If ever a young man deserved to be hung, not because he had done a murder but because he wouldn't help anyone to prove fhat he hadn't. Now we have the Ravenscroft case. You say, Superintendent Garroway, something was wrong?'

'Yes, I felt quite sure of it if you understand what I mean.'

'I do understand,' said Poirot. 'And so does Spence. One does come across these things sometimes. The proofs are there, the motive, the opportunity, the clues, the mise en scene, it's all there. A complete blueprint, as you might say.

But all the same, those whose profession it is, know. They know that it's all wrong, just like a critic in the artistic world knows when a picture is all wrong. Knows when it's a fake and not the real thing.'

'There wasn't anything I could do about it, either,' said Superintendent Garroway. 'I looked into it, around it, up above it and down below it, as you might say. I talked to the people. There was nothing there. It looked like a suicide pact, it had all the marks of the suicide pact. Alternatively, of course, it could be a husband who shot a wife and then himself, or a wife who shot her husband and then herself. All those three things happen. When one comes across them, one knows they have happened. But in most cases one has some idea of why.'

'There wasn't any real idea of why in this case, was that it?' said Poirot.

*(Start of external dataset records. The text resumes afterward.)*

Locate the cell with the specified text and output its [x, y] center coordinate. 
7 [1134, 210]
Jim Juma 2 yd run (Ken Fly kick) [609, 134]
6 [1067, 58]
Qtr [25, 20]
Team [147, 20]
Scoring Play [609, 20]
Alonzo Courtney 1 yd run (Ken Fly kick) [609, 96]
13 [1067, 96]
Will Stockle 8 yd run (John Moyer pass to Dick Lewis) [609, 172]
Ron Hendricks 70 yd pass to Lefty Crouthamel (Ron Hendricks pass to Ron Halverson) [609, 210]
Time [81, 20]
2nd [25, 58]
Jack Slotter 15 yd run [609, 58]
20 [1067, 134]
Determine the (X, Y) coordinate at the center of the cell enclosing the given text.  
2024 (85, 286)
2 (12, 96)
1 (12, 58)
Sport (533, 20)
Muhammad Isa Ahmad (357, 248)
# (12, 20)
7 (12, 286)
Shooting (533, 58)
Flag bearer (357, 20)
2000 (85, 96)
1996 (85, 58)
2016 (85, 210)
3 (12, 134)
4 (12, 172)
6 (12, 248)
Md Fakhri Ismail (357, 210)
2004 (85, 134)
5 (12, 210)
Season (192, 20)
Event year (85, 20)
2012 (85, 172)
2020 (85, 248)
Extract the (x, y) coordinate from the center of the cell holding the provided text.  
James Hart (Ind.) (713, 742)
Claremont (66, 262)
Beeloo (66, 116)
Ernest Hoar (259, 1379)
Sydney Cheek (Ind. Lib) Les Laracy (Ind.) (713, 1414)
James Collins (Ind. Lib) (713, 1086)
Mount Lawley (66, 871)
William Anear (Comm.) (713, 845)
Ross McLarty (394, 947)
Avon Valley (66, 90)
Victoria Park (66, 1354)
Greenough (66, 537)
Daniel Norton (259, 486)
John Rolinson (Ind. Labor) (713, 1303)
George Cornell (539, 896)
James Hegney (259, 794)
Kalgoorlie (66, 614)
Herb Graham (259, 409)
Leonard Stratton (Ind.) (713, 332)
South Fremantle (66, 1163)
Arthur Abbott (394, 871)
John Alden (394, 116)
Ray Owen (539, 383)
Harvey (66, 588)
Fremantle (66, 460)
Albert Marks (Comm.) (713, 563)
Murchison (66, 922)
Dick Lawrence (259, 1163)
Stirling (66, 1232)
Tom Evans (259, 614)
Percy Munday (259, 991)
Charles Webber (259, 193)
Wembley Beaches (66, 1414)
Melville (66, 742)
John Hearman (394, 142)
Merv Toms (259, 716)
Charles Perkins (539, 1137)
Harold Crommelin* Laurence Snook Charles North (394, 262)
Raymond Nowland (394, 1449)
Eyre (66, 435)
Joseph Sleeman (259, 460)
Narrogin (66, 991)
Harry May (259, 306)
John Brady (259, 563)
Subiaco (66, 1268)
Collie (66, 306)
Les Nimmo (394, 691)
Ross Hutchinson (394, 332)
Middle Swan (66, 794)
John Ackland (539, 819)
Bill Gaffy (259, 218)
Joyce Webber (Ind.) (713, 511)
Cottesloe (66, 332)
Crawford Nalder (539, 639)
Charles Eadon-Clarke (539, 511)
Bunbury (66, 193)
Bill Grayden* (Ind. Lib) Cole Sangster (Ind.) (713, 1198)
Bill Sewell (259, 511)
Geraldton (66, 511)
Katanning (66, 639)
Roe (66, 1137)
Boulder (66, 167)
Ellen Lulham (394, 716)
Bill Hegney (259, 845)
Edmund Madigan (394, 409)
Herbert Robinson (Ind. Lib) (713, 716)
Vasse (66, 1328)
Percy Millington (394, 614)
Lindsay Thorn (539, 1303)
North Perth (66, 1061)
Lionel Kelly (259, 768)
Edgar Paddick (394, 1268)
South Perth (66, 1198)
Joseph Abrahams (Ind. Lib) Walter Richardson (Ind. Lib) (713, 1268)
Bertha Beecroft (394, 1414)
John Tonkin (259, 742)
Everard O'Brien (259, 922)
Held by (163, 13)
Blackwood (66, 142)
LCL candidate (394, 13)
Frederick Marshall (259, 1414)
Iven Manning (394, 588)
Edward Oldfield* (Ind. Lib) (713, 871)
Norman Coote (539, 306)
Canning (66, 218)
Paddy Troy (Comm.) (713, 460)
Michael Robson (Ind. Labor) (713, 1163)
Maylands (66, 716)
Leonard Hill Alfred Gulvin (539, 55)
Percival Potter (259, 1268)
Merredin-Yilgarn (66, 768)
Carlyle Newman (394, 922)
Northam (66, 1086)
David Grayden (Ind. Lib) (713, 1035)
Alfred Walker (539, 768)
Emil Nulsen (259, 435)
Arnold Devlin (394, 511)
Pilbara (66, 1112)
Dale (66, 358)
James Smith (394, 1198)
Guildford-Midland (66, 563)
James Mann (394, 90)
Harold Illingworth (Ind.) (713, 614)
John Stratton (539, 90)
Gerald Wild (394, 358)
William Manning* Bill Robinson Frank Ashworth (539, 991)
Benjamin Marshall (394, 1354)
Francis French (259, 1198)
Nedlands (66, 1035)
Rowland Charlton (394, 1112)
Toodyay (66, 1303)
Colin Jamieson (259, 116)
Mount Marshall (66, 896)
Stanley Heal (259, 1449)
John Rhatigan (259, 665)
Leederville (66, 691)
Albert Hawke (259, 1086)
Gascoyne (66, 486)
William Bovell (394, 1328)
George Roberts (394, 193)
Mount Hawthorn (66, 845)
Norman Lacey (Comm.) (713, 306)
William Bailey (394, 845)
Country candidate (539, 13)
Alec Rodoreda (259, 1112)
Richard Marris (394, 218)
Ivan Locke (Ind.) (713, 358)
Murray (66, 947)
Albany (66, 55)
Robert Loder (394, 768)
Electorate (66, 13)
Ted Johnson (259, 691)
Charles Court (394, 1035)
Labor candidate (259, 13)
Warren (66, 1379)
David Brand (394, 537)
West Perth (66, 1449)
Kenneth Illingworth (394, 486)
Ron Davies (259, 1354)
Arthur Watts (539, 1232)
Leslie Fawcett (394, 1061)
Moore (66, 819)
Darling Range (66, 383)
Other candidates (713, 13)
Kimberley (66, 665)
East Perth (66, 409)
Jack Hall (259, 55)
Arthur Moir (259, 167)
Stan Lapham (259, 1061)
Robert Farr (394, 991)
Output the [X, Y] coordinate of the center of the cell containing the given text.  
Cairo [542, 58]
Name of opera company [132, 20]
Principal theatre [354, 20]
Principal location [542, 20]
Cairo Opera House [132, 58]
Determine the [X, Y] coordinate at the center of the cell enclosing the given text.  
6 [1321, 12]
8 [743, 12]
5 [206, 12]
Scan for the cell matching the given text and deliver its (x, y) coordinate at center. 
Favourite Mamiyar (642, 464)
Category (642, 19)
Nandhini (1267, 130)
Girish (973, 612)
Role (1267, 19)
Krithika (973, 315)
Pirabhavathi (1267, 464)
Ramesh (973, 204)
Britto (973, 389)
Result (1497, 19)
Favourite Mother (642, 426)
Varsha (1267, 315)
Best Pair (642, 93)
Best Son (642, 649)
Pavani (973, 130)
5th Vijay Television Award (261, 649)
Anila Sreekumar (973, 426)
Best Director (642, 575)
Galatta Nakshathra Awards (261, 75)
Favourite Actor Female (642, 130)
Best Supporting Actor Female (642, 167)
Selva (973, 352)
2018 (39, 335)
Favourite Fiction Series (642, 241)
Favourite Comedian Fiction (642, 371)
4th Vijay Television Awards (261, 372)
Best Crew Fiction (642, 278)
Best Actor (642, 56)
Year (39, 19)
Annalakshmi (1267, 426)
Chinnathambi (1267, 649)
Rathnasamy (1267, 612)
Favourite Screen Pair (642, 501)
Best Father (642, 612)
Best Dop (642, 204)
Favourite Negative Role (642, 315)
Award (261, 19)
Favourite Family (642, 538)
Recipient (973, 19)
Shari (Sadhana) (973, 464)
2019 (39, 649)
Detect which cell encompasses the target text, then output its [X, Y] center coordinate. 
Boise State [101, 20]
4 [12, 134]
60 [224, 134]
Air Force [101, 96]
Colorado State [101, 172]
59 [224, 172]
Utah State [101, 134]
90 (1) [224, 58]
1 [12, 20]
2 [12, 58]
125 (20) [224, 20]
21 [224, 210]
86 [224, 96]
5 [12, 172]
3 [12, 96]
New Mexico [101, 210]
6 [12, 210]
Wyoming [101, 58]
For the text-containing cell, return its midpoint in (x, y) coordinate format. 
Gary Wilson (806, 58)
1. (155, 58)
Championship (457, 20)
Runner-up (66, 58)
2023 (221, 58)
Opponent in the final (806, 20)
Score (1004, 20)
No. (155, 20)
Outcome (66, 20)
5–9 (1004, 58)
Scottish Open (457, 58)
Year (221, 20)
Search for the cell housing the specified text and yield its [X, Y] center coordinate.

'Yes. That's it. You see, the moment you begin to inquire into a case, to inquire about people and things, you get a very good picture as a rule of what their lives have been like. This was a couple, aging, the husband with a good record, a wife affectionate, pleasant, on good terms together. That's a thing one soon finds out about. They were happy living together.

They went for walks, they played picquet, and poker patience with each other in the evenings. They had children who caused them no particular anxiety. A boy in school in England and a girl in a pensionnat in Switzerland. There was nothing wrong with their lives as far as one could tell. From such medical evidence as one could obtain, there was nothing definitely wrong with their health. The husband had suffered from high blood pressure at one time, but was in good condition by the taking of suitable medicaments which kept him on an even keel. His wife was slightly deaf and had had a little minor heart trouble, nothing to be worried about. Of course it could be, as does happen sometimes, that one or other of them had fears for their health. There are a lot of people who are in good health but are quite convinced they have cancer, are quite sure that they won't live another year. Sometimes that leads to their taking their own life. The Ravenscrofts didn't seem that kind of people. They seemed well balanced and placid.'

'So what did you really think?' said Poirot.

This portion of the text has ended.